レビューの最後の方で核心にこそ触れていませんが若干ネタバレにかかる要素があるので、読み進める際はご注意ください。
日本社会が抱える闇の数々を上手く一つの題材にまとめ込んで観せた手腕は評価。
俳優陣も日本を代表する屈指のキャスティング。
そうした双方の意味においても今の日本を象徴する出来栄えは、カンヌでのパルムドールという評価を得たことは喜ばしく...
そして、これを字幕で観れる外国人が羨ましい。
と言うのも、正直セリフが聞き取りにくい箇所が多数。
エンドロールでリリーフランキーが一番最初に来るのどうなんだろう?
今回ダントツで良い演技だったのは安藤サクラ。
彼の名は2番目以降で良かったのでは?
そして本物の俳優陣の中にマグレで重宝される怪優の仲間入りを果たしたフランキー氏の演技はどうしても本物の中では霞むと言うかボロが目立つ結果に...
あまり良いと感じられなかったのは気のせいか!?
大絶賛とまでは言えないが、テーマとキャスティングだけで言えば素晴らしい。
似たようなアメリカの貧困層を描いた「フロリダプロジェクト」が失敗している部分を軽く乗り越えて来る演出の妙も評価。
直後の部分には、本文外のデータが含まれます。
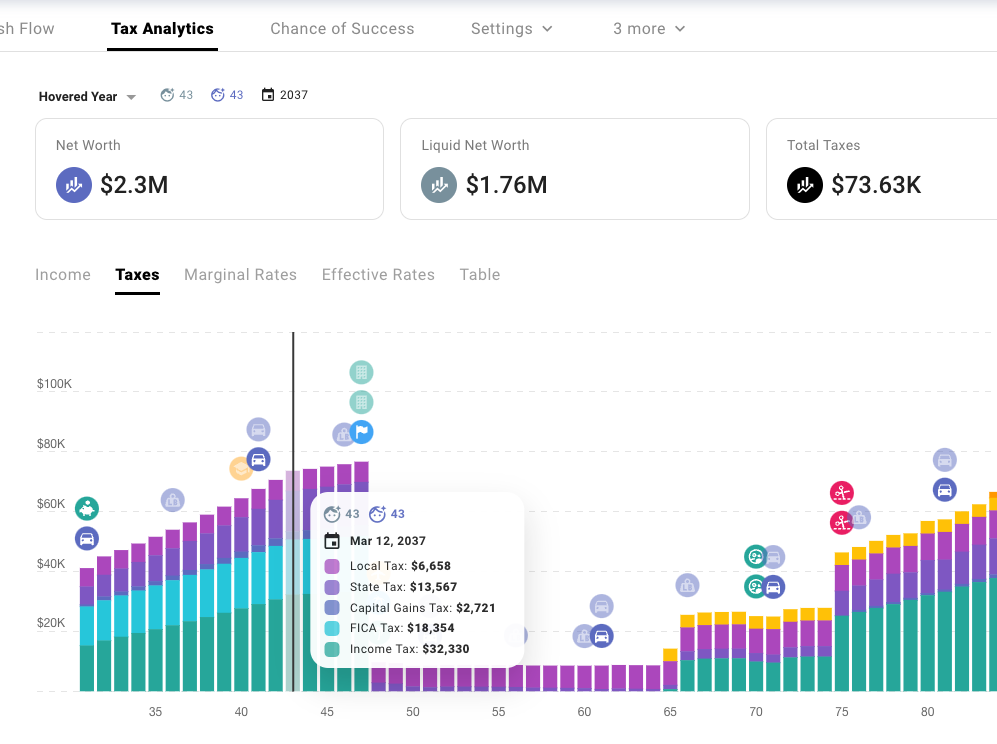Click the gray age badge showing 43
This screenshot has height=744, width=997.
(176, 94)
(同じゲップのシーン一つとってもフロリダ...とは雲泥の差)
4.5位つけてもいいよなあ...と思っていたのだが、最後リリーフランキーがバス追いかける所で興ざめ。
あのベタベタなのは本当に要らない。
例えるなら「フィギュアスケートで今まで満点で来てたのに最後の技で着地出来ずに転倒して減点」と言うレベルの大きなマイナスをやらかした感じ...
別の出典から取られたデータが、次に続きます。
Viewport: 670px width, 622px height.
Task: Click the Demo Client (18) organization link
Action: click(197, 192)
今からでも遅く無いからあのシーン削ったほうがいいと思うほど、作品の佇まいを一気に安っぽくするシーンだと感じてしまった。
あれさえなければ4.5
P.S.
もっとエグく突っ込んだ表現や描写であっても良かったと思うのだが、そこはフジテレビ制作作品と言うバイアスがかかって、TV放映が問題なく出来るレベルのセンサーシップに留まらざるを得なかった結果か?!
そこもまた残念な大人の事情。
そして自分も含め往々にレビュアーの皆様の感想が長い長い...
それだけ語るに足る濃い作品と言う事。